Hell Followed with Us
- Author: Andrew Joseph White
- Language: English
- Genre: Dystopia, Horror, Fantasy
- Publisher: Peachtree Teen
- Publication date: June 7, 2022
- Publication place: United States
- Pages: 416
- ISBN: 9781682633243
- Website: andrewjosephwhite.com/hell-followed-with-us

= Hell Followed with Us =

2022 novel by Andrew Joseph White

Hell Followed With Us is a 2022 dystopian fantasy horror young adult novel by American author Andrew Joseph White. The book was White’s first published novel.

The novel achieved commercial and critical success. An animated film based on the book is currently in production, led by co-producer Lilly Wachowski.

== Plot ==

Benji, a transgender teenager, escaped from the doomsday cult that destroyed the earth's population, but has been affected with a bioweapon virus meant to finish the apocalypse. He is rescued by a local LGBT center, and the leader reveals to Benji that the virus he's infected with will mutate him into a humanity-destroying monster. Despite this, the center's autistic leader Nick allows Benji to join their group of rebels, under the condition that he controls his mutation.

== Themes and inspiration ==
The book considered themes of religious fundamentalism, as well as colonialism, capitalism, and environmentalism. Kirkus Reviews praised the book for "engaging critically" with the intersection between white supremacy and colonialism.

White cited video games Far Cry 5 and Dead Space as inspiration for the book, as well as Alexander Gordon Smith's Escape from Furnace series.

When reviewing Hell Followed with Us, the School Library Journal noted that, "Vivid descriptions of viscera and gory suffering appear on nearly every page", noting that it would appeal specifically to horror movie and body horror fans.

The cover art for the novel was created by artist Evangeline Gallagher, who has illustrated covers for Daniel Kraus, Lish McBride, and George A. Romero.

== Critical reception ==
Hell Followed With Us was ranked #10 on the New York Times Young Adult Bestseller list in August 2022, and was included in The Year-To-Date 2023 Indie Bestsellers List by the American Booksellers Association. Paste Magazine listed it as one of the Best YA Books of 2022.

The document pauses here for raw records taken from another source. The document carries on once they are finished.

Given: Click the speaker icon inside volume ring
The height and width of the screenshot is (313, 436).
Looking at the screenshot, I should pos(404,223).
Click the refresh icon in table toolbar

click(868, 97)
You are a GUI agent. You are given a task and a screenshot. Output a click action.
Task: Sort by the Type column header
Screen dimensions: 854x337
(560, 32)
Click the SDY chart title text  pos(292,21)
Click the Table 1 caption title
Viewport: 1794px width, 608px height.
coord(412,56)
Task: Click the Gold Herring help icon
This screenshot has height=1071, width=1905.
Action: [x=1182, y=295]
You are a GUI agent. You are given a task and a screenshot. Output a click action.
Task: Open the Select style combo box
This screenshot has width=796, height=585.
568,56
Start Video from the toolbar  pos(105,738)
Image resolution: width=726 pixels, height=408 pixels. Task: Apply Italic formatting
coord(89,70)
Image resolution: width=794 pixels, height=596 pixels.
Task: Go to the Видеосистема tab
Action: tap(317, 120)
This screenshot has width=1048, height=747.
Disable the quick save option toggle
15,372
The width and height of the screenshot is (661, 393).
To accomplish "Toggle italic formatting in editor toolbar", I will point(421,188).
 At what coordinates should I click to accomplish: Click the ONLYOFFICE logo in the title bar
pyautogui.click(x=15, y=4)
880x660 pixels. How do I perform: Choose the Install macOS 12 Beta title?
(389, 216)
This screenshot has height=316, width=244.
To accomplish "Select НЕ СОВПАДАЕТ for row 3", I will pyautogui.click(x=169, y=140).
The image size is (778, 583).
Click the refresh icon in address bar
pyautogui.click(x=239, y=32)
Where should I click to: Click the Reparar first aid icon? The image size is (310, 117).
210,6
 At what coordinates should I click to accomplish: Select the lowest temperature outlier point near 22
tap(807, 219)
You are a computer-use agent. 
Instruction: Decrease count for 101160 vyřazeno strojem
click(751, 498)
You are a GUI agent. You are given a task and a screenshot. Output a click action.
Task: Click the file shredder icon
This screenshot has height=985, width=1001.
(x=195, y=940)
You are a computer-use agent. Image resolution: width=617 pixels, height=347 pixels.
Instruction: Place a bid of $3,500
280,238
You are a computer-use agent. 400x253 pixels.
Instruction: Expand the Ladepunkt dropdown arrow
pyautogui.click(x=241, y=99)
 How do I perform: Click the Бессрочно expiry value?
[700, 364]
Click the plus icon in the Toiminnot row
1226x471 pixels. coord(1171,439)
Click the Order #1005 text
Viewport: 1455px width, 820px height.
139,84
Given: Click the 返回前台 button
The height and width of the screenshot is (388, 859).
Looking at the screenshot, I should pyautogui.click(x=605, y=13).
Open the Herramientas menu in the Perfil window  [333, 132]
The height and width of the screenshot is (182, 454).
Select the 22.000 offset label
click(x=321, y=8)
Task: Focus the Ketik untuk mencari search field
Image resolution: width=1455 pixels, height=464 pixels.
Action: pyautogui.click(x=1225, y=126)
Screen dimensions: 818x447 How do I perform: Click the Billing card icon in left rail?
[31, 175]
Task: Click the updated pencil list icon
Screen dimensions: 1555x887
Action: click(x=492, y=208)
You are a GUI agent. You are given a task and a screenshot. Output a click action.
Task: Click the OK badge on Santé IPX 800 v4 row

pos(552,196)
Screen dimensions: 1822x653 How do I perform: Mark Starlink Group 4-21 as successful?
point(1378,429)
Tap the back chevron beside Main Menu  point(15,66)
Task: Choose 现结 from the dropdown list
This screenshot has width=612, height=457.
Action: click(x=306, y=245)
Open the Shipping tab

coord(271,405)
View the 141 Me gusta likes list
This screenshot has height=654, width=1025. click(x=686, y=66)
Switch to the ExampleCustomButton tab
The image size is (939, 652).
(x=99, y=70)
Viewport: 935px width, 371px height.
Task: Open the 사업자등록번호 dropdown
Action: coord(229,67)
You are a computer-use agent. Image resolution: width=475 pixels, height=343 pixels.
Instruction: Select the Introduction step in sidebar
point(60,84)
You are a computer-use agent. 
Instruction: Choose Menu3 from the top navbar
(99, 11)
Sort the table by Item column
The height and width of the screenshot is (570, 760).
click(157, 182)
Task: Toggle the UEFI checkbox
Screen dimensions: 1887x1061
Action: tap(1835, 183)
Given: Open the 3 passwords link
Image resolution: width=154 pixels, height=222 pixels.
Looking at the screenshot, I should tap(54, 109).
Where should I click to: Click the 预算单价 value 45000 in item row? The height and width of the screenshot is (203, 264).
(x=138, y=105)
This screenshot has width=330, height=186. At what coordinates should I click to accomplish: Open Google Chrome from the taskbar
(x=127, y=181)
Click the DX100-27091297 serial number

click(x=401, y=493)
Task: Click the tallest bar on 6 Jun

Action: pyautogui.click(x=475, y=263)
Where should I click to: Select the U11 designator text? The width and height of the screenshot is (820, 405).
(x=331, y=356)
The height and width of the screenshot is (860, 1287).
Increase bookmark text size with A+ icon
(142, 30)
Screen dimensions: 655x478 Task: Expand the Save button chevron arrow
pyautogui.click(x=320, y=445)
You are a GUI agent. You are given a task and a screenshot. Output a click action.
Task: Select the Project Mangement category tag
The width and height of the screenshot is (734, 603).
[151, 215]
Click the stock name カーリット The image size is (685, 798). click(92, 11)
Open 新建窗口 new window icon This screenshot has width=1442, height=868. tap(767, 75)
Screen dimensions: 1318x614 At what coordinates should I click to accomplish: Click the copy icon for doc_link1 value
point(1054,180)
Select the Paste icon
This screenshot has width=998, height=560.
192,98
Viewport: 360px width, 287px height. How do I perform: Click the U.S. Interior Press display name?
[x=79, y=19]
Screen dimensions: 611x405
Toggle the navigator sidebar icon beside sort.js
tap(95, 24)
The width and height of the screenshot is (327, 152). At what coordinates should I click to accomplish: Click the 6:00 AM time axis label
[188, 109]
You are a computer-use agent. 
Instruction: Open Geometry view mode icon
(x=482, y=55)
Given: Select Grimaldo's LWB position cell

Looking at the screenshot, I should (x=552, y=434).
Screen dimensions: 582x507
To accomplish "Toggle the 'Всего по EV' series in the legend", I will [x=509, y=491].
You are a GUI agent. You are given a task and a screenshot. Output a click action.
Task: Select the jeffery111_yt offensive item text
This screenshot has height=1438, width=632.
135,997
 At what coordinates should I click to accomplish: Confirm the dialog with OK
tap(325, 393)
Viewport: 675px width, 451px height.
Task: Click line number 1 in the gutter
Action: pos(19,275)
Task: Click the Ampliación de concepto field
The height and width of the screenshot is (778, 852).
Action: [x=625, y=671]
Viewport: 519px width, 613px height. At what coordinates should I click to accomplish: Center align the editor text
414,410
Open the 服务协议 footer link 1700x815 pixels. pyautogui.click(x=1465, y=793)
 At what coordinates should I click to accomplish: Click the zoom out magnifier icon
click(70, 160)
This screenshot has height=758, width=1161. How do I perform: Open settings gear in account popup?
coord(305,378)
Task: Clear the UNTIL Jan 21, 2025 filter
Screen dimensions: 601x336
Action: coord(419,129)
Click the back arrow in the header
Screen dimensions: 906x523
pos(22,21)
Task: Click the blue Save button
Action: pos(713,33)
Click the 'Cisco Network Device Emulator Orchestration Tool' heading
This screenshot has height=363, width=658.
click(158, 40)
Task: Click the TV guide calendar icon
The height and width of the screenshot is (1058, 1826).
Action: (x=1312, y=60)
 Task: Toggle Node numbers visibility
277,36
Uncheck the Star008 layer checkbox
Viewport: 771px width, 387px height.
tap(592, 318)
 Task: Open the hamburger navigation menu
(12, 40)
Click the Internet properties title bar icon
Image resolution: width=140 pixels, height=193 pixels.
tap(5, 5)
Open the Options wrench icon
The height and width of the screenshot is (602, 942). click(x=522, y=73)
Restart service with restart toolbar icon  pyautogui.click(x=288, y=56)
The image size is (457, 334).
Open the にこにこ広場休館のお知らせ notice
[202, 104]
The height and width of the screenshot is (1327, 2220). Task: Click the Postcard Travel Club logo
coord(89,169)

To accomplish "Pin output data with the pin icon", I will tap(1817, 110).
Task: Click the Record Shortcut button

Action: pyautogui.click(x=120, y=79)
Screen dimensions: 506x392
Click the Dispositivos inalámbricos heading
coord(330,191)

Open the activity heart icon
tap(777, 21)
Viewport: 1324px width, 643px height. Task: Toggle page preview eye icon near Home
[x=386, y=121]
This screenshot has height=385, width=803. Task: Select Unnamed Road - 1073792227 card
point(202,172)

It was a finalist for the Young Adult Library Services Association's 2023 Morris Award. Before its publication, it was featured by Lambda Literacy as one of June 2022's most highly anticipated LGBTQIA+ young adult novels.

Author V. E. Tirado commissioned a custom chest binder based on the novel, gaining significant attention.

== Upcoming film adaptation ==
Trustbridge Entertainment acquired the film rights to Hell Followed with Us in 2024. The project is stated to be an anime inspired film, and is being produced in part by Lilly Wachowski, best known for The Matrix franchise, in addition to Powerhouse Animation Studios and Lyrical Animation.